##### SELECTED TEXT

1. Cultivate a Resilient Mindset
The expanding attack surface and data exposure will reveal unprepared organizations as increasingly brittle and inadequate. Mark explained that the durable alternative is resilience.
“The key success factors for resilience are mindset and action,” he said. “The mindset is realistic and pragmatic: assume you have been and will be attacked.”
The key success factors for resilience are mindset and action. The mindset is realistic and pragmatic: assume you have been and will be attacked.
He also suggested that you gear up for “time-critical response” as your standard approach. Action plans should accelerate progress from detect, assess, remediate, and recover. Staying ahead depends on continuously learning and adjusting.
2. Lay a Foundation for Resilience
Preparation is the foundation of resilience: people, products, processes, and tools. People need training and a clear idea of what a time-critical response does or does not include. As a part of regular training, there are some great approaches the military has utilized, such as security competitions, that will prevent these essential practice sessions from becoming predictable and boring.

##########

> ABOUT THIS TASK: According to the text on building resilience, what are the key success factors for resilience?

##### EXCERPTED RECORDS

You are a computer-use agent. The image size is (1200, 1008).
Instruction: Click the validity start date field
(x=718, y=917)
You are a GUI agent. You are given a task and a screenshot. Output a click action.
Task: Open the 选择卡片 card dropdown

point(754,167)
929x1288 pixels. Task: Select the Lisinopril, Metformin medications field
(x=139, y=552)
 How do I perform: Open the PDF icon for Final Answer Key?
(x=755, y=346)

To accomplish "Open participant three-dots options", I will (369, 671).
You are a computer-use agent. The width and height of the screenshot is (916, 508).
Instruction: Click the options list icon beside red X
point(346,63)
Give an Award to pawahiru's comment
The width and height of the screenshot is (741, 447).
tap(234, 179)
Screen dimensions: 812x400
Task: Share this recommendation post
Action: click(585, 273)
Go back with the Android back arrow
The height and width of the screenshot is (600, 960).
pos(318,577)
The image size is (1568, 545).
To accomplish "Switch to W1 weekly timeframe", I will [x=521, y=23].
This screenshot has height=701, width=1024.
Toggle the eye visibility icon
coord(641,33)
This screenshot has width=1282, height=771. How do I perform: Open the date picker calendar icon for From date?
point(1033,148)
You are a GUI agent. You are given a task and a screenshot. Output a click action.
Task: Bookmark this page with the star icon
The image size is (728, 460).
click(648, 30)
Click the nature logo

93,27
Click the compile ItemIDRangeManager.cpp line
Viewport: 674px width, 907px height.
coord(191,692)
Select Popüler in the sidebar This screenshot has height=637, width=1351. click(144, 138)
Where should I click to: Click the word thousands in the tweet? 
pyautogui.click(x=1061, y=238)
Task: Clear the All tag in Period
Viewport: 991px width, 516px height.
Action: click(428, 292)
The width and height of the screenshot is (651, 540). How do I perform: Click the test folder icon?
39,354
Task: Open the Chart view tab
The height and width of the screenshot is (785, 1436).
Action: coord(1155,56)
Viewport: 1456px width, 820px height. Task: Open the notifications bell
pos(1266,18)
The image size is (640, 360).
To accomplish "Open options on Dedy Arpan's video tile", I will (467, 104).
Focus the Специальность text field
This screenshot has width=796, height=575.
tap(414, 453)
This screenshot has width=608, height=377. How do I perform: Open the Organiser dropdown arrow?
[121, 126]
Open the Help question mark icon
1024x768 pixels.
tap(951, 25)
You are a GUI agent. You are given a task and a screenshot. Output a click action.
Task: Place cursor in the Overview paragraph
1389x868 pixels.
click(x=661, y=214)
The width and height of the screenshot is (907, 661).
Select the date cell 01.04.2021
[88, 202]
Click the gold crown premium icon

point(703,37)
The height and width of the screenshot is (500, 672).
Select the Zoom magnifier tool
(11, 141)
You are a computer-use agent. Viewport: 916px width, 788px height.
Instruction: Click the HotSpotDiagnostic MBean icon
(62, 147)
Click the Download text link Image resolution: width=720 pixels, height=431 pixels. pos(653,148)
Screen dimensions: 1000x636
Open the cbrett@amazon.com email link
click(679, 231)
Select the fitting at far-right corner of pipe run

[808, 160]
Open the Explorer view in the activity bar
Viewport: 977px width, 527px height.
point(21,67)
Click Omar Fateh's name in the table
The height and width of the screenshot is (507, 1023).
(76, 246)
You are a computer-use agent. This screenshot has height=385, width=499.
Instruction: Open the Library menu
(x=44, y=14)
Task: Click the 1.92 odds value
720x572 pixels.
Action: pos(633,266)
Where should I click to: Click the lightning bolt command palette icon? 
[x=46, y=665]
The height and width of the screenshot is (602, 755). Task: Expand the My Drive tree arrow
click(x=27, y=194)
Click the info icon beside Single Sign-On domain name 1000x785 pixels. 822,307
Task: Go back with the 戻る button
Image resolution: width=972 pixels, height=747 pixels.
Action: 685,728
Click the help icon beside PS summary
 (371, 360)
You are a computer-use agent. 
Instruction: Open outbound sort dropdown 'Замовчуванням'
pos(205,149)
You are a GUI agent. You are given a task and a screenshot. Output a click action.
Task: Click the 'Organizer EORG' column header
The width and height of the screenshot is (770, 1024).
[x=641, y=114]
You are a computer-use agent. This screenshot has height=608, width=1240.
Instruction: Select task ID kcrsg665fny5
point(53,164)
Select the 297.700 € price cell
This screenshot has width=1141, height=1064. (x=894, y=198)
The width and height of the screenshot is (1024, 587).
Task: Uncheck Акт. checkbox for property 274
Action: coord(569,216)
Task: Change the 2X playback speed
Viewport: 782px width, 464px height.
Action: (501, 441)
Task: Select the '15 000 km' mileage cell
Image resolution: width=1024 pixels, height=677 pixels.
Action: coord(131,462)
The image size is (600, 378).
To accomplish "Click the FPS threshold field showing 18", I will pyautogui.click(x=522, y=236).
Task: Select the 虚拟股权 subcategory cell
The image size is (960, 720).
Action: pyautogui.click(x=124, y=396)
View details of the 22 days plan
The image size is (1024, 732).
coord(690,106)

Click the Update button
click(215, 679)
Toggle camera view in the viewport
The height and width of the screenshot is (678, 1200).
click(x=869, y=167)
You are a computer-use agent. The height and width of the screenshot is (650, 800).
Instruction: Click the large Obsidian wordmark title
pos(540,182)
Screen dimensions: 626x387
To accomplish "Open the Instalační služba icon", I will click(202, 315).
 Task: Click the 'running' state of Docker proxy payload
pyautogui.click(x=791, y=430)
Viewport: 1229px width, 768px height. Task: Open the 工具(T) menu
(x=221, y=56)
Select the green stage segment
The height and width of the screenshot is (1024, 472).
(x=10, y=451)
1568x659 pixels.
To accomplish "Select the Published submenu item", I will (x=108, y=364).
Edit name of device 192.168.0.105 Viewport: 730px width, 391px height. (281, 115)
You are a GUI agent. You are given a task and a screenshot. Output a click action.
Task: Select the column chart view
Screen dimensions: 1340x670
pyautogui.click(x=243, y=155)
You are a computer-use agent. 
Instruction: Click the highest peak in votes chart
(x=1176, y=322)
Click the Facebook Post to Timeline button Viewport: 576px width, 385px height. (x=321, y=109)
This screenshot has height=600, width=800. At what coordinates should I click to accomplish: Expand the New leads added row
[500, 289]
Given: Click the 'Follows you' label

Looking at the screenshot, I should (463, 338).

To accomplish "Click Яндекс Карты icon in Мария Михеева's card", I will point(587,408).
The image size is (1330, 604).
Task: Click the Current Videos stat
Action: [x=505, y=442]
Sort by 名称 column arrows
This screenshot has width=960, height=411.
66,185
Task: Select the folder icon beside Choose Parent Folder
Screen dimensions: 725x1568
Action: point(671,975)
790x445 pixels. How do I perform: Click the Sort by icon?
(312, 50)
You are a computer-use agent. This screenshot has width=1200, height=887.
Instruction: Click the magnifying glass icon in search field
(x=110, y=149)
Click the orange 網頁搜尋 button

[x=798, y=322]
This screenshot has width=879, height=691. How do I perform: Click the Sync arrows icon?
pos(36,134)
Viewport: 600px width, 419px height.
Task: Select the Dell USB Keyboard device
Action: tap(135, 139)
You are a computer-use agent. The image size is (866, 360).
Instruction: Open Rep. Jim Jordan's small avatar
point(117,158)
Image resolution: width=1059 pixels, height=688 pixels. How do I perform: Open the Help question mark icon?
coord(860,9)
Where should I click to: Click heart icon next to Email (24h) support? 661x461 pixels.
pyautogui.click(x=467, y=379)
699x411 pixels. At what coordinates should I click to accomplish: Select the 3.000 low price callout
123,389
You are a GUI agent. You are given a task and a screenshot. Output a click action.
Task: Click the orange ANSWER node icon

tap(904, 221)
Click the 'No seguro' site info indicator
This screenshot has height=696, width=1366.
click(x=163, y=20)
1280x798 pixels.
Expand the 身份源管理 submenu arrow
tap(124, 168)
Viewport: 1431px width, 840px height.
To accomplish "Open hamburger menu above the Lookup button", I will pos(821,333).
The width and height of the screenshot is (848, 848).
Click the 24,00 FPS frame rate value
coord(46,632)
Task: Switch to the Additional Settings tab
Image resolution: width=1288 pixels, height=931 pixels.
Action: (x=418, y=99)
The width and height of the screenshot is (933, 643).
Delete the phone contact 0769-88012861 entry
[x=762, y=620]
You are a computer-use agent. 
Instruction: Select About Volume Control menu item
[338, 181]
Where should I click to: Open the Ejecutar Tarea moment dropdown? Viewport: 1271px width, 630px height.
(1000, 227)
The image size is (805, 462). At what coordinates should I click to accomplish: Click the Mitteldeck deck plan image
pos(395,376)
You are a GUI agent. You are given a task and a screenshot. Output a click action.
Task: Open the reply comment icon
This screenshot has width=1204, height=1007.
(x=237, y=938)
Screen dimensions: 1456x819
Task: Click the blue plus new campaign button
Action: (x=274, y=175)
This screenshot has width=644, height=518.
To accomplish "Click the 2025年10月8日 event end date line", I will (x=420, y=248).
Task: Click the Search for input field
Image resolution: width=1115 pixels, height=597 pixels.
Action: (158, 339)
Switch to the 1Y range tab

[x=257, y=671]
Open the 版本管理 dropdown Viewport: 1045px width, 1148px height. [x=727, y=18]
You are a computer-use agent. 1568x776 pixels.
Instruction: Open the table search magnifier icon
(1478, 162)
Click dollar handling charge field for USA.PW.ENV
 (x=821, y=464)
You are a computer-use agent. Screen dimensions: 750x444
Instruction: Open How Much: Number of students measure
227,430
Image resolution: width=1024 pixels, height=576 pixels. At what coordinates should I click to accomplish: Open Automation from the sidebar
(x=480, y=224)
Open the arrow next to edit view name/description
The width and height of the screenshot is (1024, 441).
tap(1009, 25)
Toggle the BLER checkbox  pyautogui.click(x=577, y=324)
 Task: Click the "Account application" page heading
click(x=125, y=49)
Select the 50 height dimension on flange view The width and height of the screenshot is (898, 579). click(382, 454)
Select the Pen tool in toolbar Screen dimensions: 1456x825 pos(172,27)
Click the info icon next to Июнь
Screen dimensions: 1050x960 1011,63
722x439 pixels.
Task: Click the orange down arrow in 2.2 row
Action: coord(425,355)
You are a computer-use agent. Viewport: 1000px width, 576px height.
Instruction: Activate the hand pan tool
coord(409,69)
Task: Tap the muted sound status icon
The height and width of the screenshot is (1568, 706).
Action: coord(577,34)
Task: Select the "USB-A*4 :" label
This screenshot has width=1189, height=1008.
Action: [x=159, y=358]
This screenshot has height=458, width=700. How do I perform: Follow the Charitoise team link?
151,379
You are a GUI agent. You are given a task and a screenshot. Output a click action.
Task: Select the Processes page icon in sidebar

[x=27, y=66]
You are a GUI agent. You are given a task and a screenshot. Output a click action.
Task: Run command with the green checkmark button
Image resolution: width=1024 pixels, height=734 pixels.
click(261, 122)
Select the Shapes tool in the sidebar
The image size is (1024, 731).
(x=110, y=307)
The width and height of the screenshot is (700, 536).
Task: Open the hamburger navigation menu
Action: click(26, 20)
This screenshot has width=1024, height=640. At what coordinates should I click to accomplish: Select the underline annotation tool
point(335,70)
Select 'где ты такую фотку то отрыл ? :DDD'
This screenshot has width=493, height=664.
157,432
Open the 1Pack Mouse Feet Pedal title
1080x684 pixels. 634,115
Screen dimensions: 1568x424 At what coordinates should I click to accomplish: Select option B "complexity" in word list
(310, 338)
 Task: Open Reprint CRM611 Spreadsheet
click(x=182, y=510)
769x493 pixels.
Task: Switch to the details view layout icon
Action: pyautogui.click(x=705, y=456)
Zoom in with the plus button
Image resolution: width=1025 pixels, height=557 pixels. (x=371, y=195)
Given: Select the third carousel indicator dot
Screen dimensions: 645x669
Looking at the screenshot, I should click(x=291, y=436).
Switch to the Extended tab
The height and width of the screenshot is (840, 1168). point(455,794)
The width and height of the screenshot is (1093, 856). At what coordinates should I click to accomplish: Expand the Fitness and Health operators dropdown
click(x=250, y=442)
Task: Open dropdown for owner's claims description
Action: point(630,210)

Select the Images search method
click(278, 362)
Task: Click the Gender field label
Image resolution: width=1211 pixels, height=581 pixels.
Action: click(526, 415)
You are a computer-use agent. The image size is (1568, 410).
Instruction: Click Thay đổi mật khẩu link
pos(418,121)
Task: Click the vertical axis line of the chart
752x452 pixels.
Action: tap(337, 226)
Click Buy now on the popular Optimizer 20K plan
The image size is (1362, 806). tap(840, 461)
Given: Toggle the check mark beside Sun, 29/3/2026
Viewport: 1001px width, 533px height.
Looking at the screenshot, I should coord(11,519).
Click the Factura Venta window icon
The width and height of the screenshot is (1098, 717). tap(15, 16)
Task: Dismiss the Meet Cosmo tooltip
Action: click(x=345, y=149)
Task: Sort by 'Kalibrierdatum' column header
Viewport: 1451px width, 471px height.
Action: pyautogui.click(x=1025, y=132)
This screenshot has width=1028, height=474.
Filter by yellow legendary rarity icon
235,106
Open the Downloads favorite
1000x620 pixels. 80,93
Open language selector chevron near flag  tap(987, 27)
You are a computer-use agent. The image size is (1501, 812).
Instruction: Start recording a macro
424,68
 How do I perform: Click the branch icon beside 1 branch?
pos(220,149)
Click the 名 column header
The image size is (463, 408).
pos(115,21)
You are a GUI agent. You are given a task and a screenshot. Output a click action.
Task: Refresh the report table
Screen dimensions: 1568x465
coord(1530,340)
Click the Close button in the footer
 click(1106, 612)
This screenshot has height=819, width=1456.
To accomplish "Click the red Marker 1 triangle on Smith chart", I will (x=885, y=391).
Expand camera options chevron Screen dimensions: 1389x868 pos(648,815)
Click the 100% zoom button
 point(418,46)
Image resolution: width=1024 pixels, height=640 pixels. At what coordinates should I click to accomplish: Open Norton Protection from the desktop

##########

> TASK RESPONSE: Mindset and action.